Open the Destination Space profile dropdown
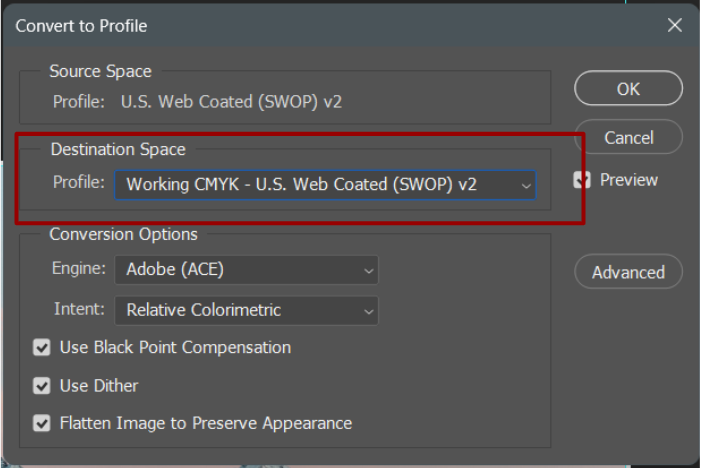 click(x=325, y=185)
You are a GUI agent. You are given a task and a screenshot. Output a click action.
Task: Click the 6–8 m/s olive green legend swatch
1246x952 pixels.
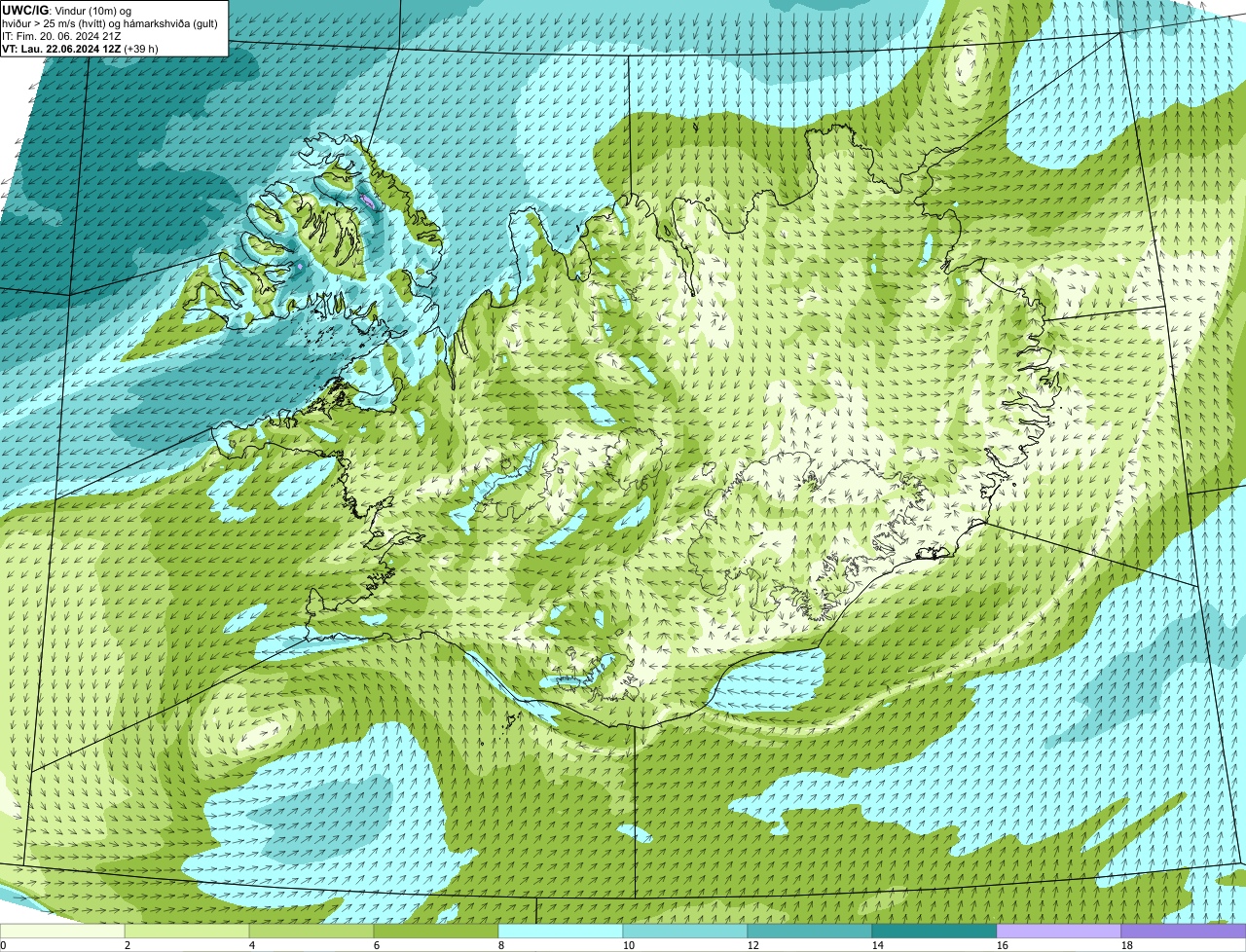(x=436, y=931)
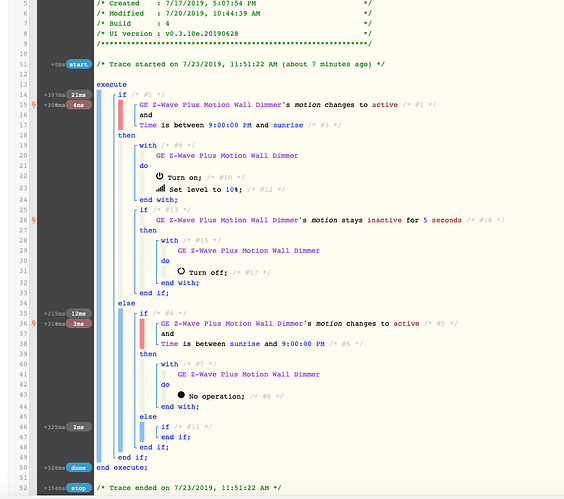This screenshot has height=499, width=564.
Task: Click the lightning bolt icon on line 15
Action: [x=33, y=105]
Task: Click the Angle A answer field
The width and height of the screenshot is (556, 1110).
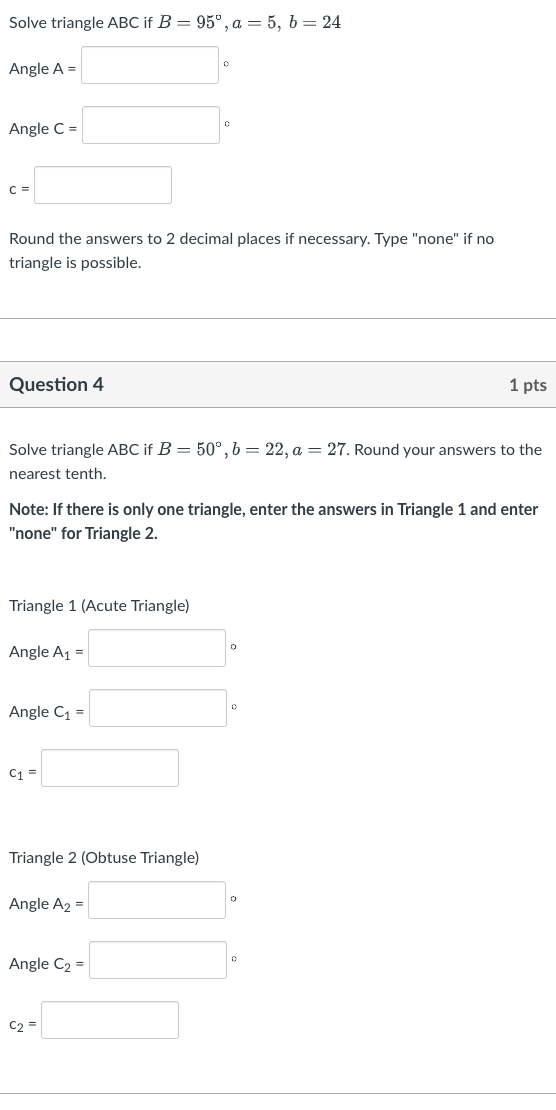Action: click(x=150, y=65)
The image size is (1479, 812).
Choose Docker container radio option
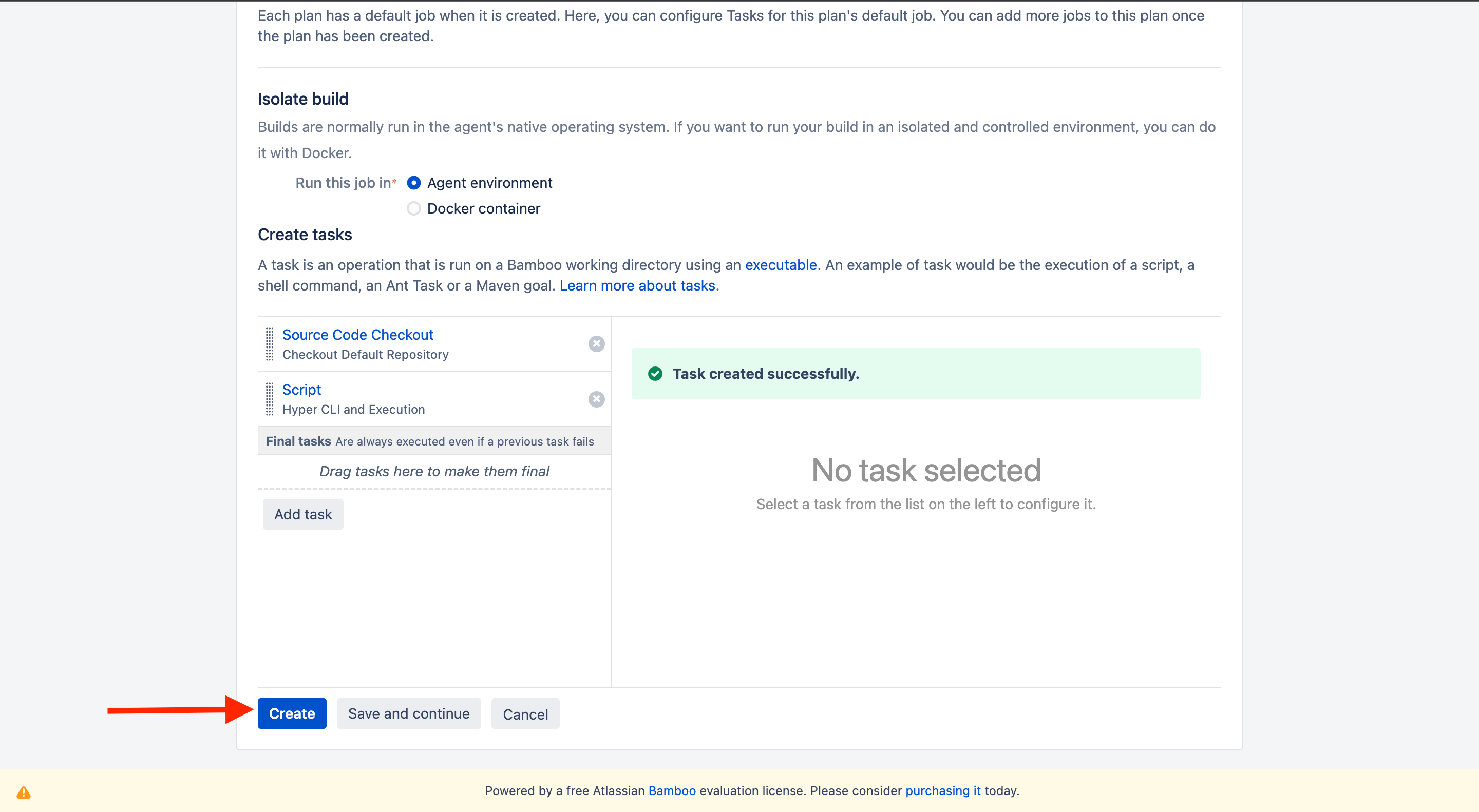(x=413, y=208)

☆ ☆ ☆

• [DIRECTIONS FOR THIS TASK] All entries above must be duplicated exactly; please omit any picture they hold.

• [WRITTEN ANSWER]
Open the Destination Space profile dropdown
 click(x=325, y=185)
You are a GUI agent. You are given a task and a screenshot. Output a click action.
Task: Click the 6–8 m/s olive green legend swatch
1246x952 pixels.
(x=436, y=931)
This screenshot has height=499, width=564.
Task: Click the lightning bolt icon on line 15
Action: [x=33, y=105]
Task: Click the Angle A answer field
The width and height of the screenshot is (556, 1110).
Action: click(x=150, y=65)
The image size is (1479, 812).
Choose Docker container radio option
(x=413, y=208)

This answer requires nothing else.